- [Exercise prompt]
Copy every record verbatim. Leave the pictures out.

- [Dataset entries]
========================================

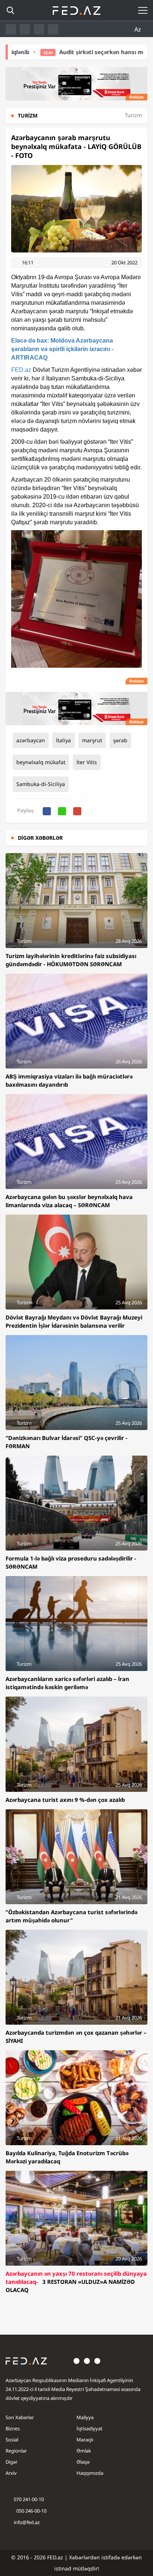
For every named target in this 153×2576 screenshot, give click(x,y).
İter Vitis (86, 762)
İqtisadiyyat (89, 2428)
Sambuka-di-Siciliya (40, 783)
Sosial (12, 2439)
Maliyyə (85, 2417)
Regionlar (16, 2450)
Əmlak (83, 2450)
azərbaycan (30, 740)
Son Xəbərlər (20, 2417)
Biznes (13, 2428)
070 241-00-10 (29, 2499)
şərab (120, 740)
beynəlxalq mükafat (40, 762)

========================================

- [Response to this exercise]
For every named target in this 153×2576 screenshot, give click(x,y).
İter Vitis (86, 762)
İqtisadiyyat (89, 2428)
Sambuka-di-Siciliya (40, 783)
Sosial (12, 2439)
Maliyyə (85, 2417)
Regionlar (16, 2450)
Əmlak (83, 2450)
azərbaycan (30, 740)
Son Xəbərlər (20, 2417)
Biznes (13, 2428)
070 241-00-10 (29, 2499)
şərab (120, 740)
beynəlxalq mükafat (40, 762)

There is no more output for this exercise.